‘We have our own red line’: Russian deputy FM on Western-sponsored UNSC draft resolution on Syria
It is going to be “very difficult” for the Security Council member states to find a compromise on the Syrian resolution, Ryabkov warned. “I don’t want to make assumptions on how the work will go on, but one has to understand that we have obvious ‘red lines.’ Probably, there are some kind of important ‘red lines’ for the Western group as well.”
“We’re going to evaluate the proposal of the Western troika with a critical eye.
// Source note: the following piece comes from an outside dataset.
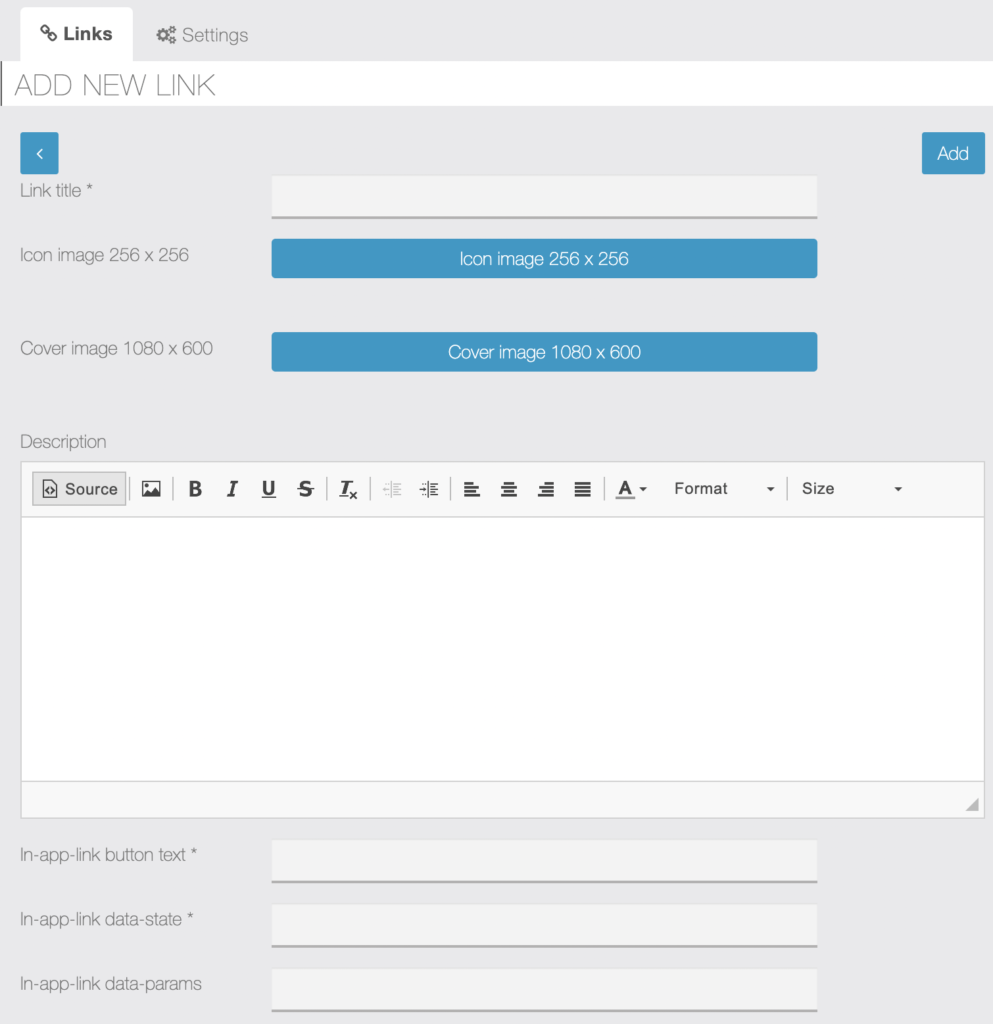Toggle Source view in the editor

coord(79,489)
We don’t decide anything for ourselves in advance – if there are reasonable elements there, we’re going to work on them,” he said.
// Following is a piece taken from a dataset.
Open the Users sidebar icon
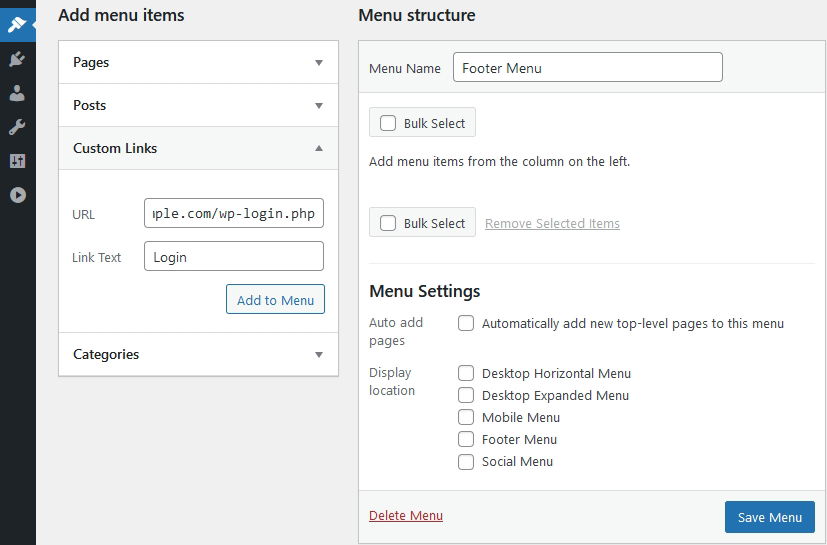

The deputy foreign minister added that Moscow will use all possible means to pull relations with the West out of a dangerous “political nosedive.” The channels of communication between Moscow and Washington are still open, he said.
The US, UK, and France have prepared their own resolution after the Russian draft was rejected by the Security Council during an emergency session on Saturday.
The draft, which urged Washington and its allies to “immediately and without delay cease the aggression against the Syrian Arab Republic and refrain from further aggressive acts in violation of the international law and the UN Charter,” failed to receive enough votes to pass. It was rejected by eight countries, including the US, UK, and France.
Early Saturday morning, Washington and its allies unleashed scores of missiles on civilian and military facilities in Syria in response to an alleged gas attack in Douma on April 7, which the West blamed on Bashar Assad’s government. Damascus and Moscow previously rejected the chemical attack accusations, saying the whole thing may have been fabricated.
Russia and Syria have also called on the international community for an independent investigation. The missile strikes occurred on the same day that the Organisation for the Prohibition of Chemical Weapons (OPCW) arrived in Damascus to investigate the claims.
“The process of destruction [of Syrian chemical weapons in 2013-14] was carried out in close cooperation of the involved countries, including the US, and under strict international supervision,” Ryabkov said. “Therefore, I don’t understand the endless, primitive and unsubstantiated bogus stories, which are made up – sometimes by high-ranking US officials, that Russia didn’t fulfill its obligations.”